__Required work__.
- A) From the passage on Brecht's opera and its film treatment, list every character of the opera who is referred to by a personal name.
- B) Pick up the passage on Brecht's opera and its film treatment after its final sentence and write what comes next.
--- begin Page ---
Surprisingly, Brecht’s film treatment, published the same year under the title of Die Beule (The Bruise), deviated substantially from the opera. In an effort to correct the ideological inconsistencies of the opera, Brecht tightened up the narrative by eliminating certain characters and rearranging many of the events. He also drastically reduced the number of songs, virtually eliminated the streetsinger, and included at least one song written specifically for the film.

In Brecht’s original opera, the so-called Beggar-King, Peachum, wants the criminal Macheath (alias Mack the Knife) arrested for eloping with his daughter, Polly. Although the police chief, Tiger Brown, has previously managed to protect Mack (for a fee, of course), Peachum threatens to send his beggars into the streets on the day of the queen’s coronation unless Mack is hanged. The police arrest Mack while he is visiting Jenny, a prostitute and ex-lover, who betrays him for money and out of jealousy. Mack is freed, however, with the help of Lucy, the daughter of Tiger Brown. Finally he is arrested a second time while visiting another prostitute, Sucky Tawdry. Tongue in cheek, Brecht gives his opera an “American happy end” by having Mack saved from hanging in honor of the queen’s coronation. A country estate and life-time pension are thrown in for good measure.
--- end Page ---
--- begin Source excerpt ---
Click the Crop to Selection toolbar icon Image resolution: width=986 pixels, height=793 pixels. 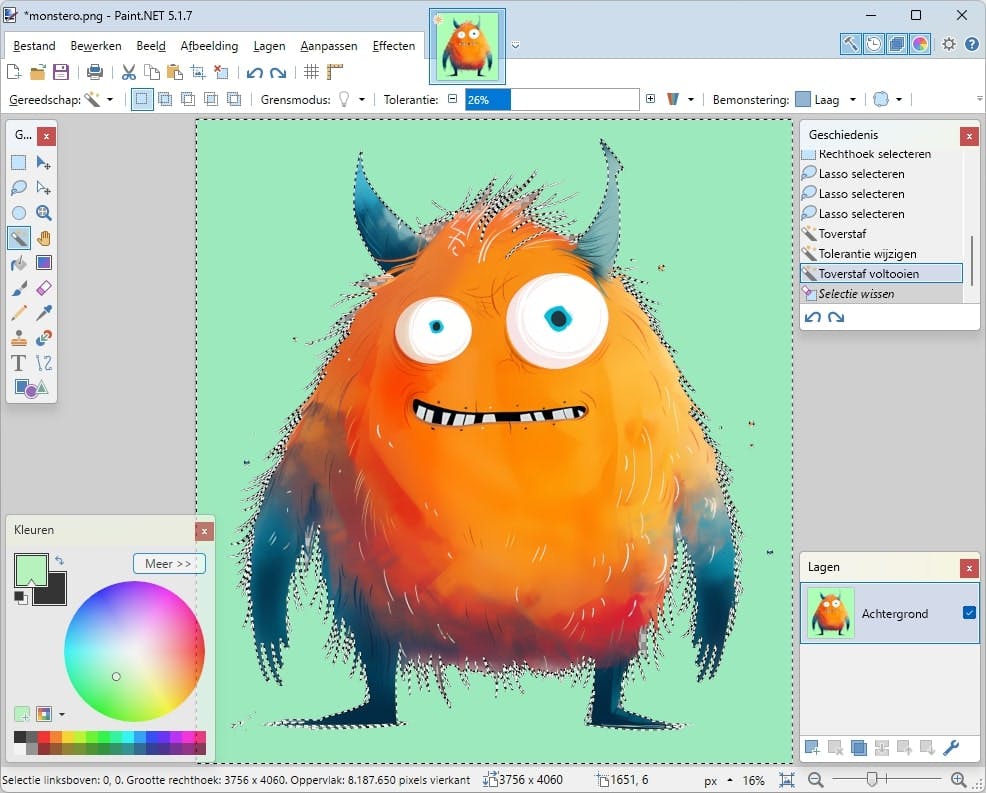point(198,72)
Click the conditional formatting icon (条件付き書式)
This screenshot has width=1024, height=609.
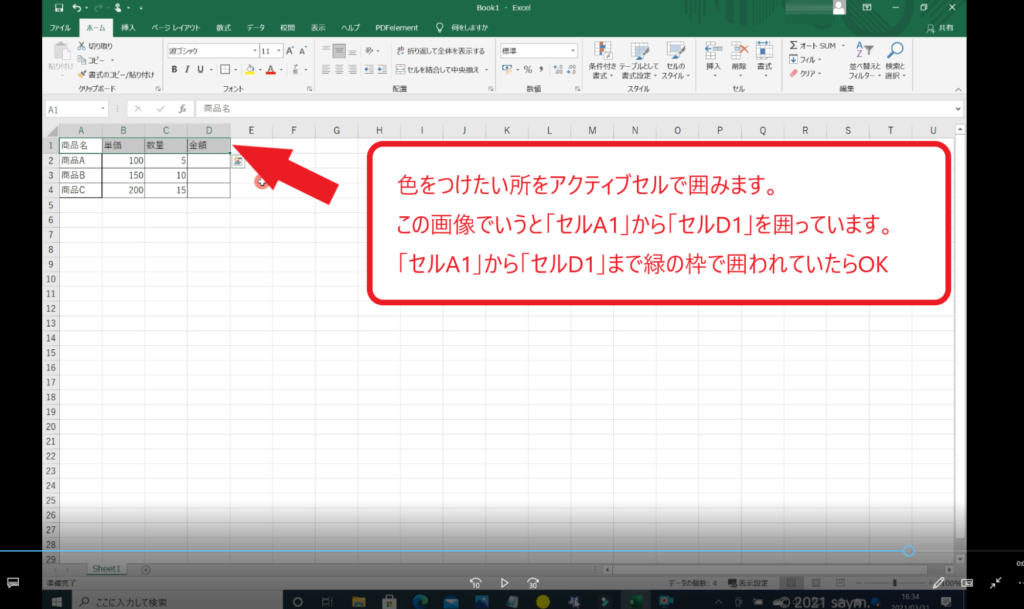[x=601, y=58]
--- end Source excerpt ---
__Responses by task__.
- A) Peachum, Macheath (alias Mack the Knife), Polly, Tiger Brown, Jenny, Lucy, Sucky Tawdry

- B)
On Brecht’s screen treatment, Macheath is a considerably less promiscuous, thoroughly middle-class thief, who becomes a bank director during the course of the narrative. The struggle between Mack and Peachum is carried out within the framework of capitalist competition: one of Peachum’s beggars reports a robbery committed by Mack’s gang to the police. In retaliation, Mack’s men rob Peachum’s office and beat up one of his beggars. That Mack has seduced Peachum’s daughter only adds insult to injury.

Mack’s improved social standing is reflected most prominently in the revised marriage scene. In the opera, the event is held in an old barn attended by Mack’s gang and Tiger Brown. In the film treatment, the marriage scene is prefaced by a title, “A Social Occasion,” with no less than 150 dignitaries in attendance, including

“the Chief Justice of Drury Lane, two members of the House of Lords, three well-known barristers, a priest from St. Margaret’s, ... Tiger Brown.”(8)

Peachum’s beggars undergo a similar transformation. Whereas in the opera they are characterized as Lumpenproletariat, wretchedly poor and unemployable, in the film treatment they become professional beggars-employees of Peachum’s Beggar Trust. Coming to work in the morning dressed in blue-collar attire, they slip into their work clothes and are thus magically transformed into the pathetic cripples they appear to be. (This scene remains intact in Pabst’s film version.)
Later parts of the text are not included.